[Dataset excerpts]
----

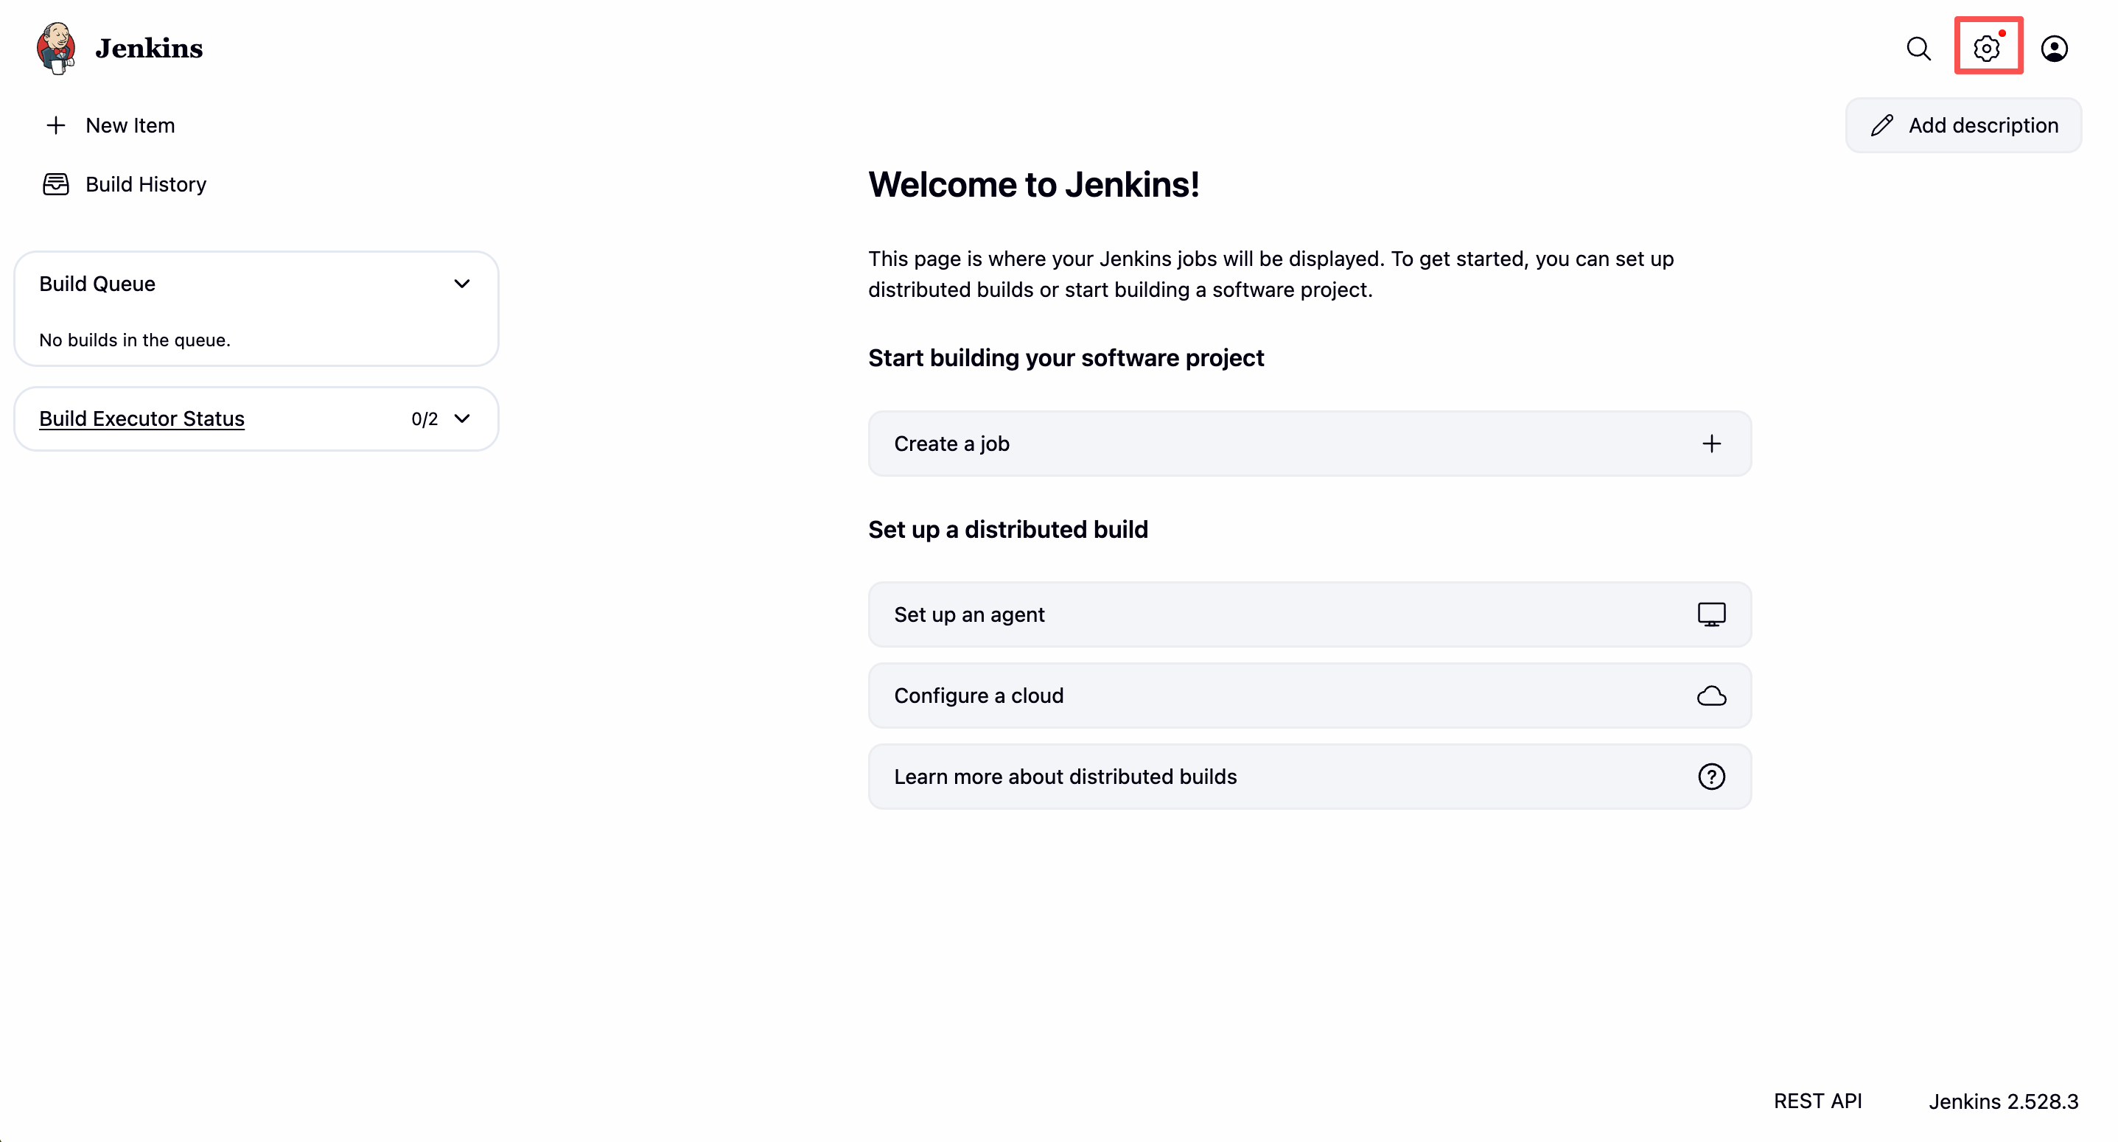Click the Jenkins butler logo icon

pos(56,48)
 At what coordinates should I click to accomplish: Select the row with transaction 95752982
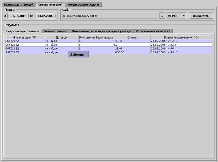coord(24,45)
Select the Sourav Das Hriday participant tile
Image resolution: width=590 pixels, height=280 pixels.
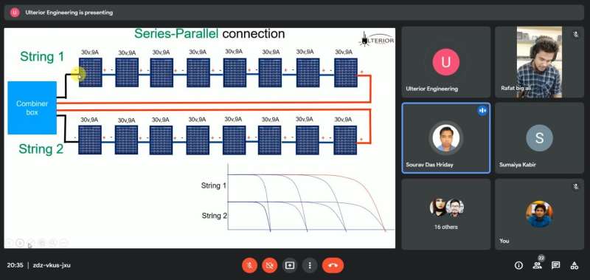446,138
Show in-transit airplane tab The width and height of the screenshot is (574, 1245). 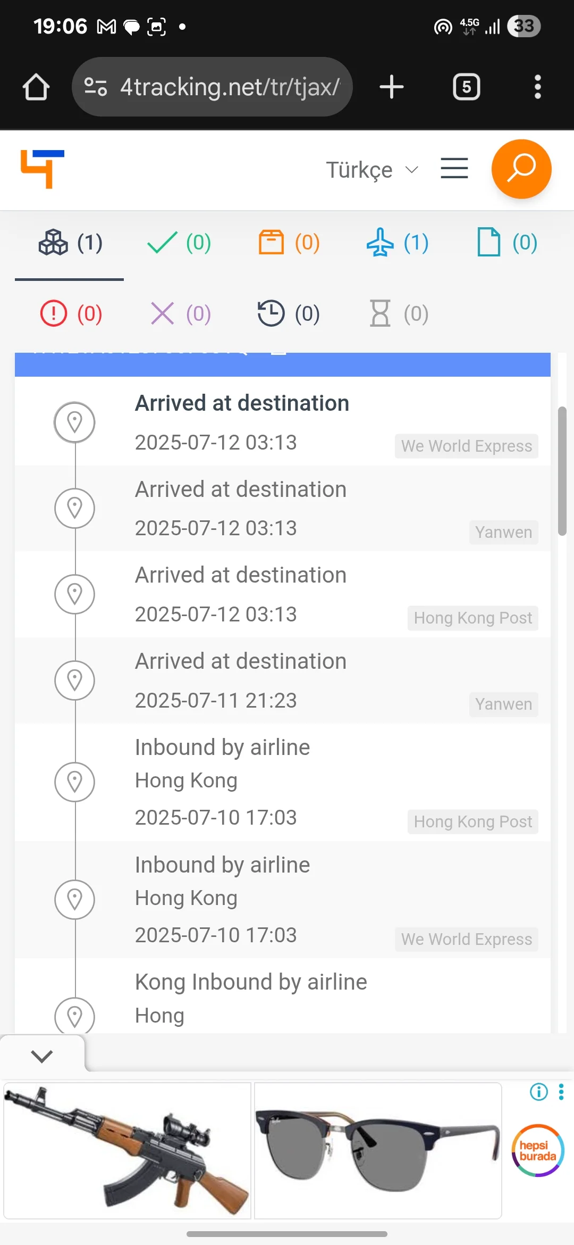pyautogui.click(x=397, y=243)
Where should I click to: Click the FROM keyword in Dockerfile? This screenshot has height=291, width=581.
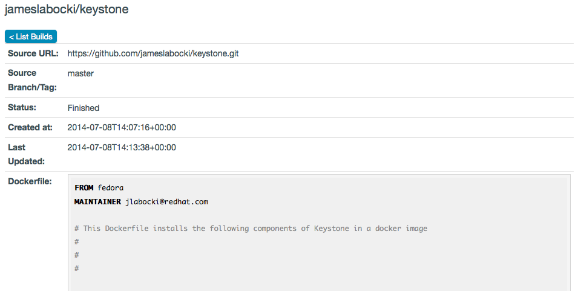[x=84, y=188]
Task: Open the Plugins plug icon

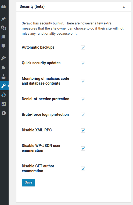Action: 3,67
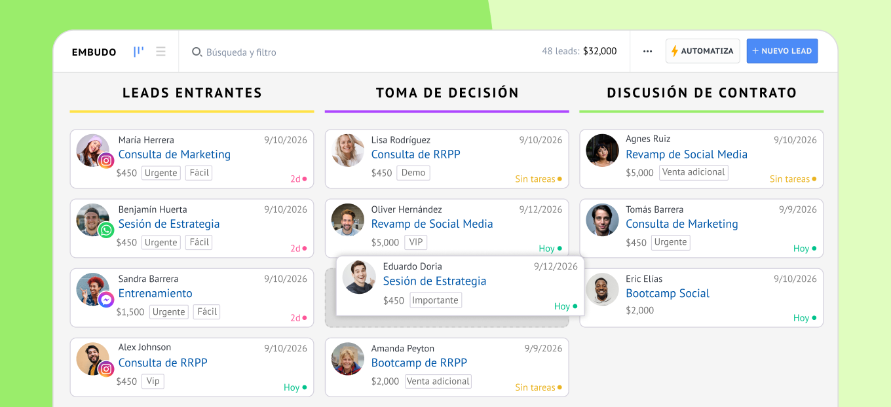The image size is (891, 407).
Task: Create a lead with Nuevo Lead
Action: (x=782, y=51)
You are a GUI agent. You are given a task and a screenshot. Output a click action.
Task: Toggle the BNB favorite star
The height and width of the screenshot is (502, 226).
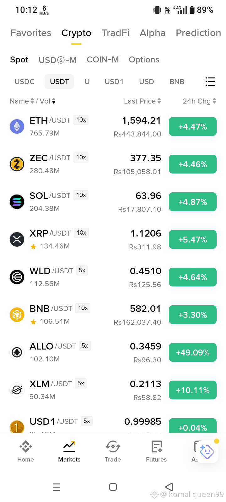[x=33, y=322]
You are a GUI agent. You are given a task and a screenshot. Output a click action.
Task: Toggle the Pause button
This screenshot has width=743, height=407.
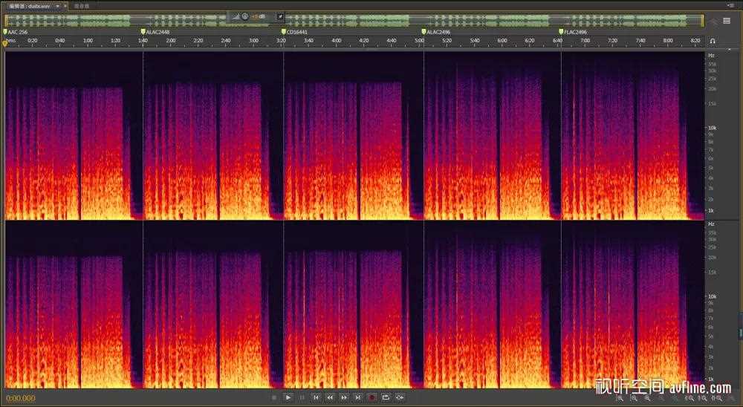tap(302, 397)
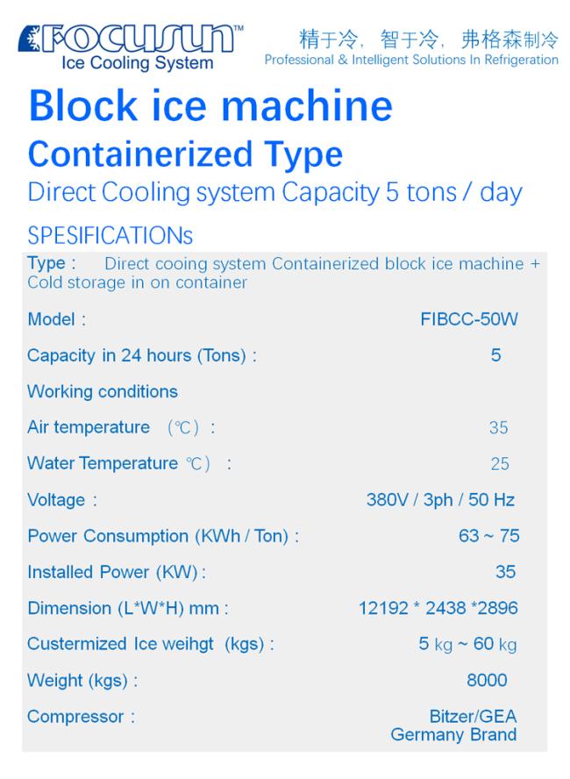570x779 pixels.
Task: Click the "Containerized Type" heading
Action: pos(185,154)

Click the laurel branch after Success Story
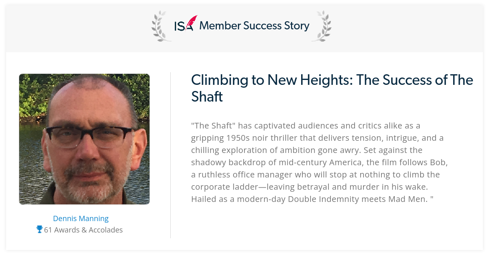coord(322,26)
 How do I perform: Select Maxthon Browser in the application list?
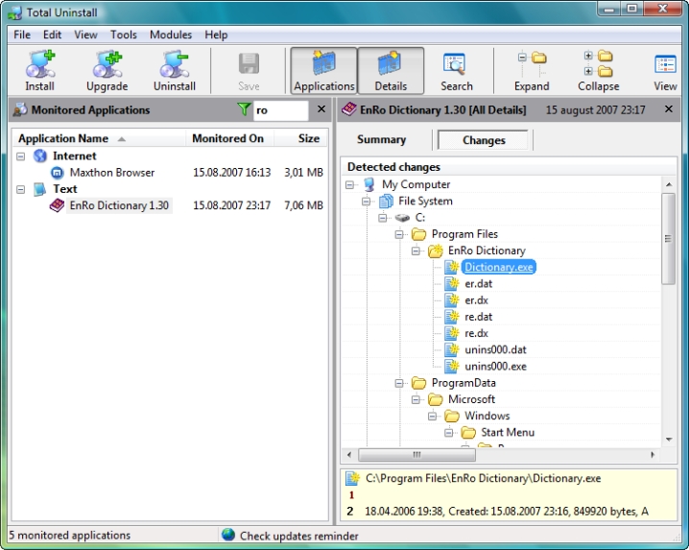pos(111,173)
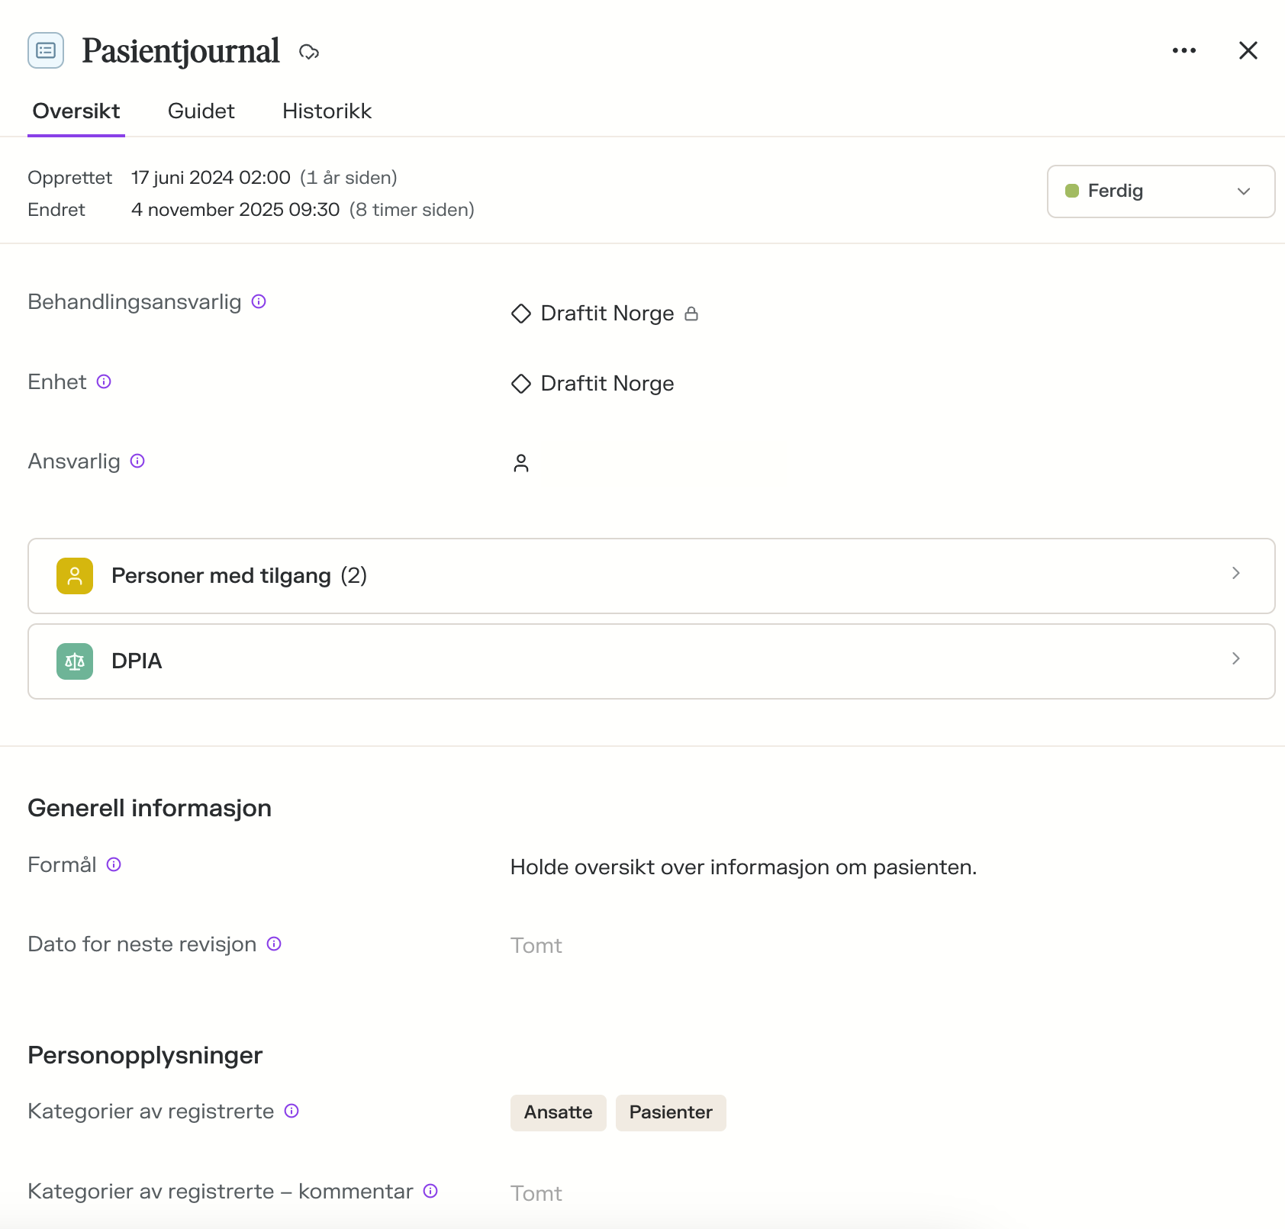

----

ACTION ITEM → Scan the entries and show every line in which the word "Toggle" is found.

OUTPUT BELOW →
Task: Toggle the BNB favorite star
Task: Toggle the Pause button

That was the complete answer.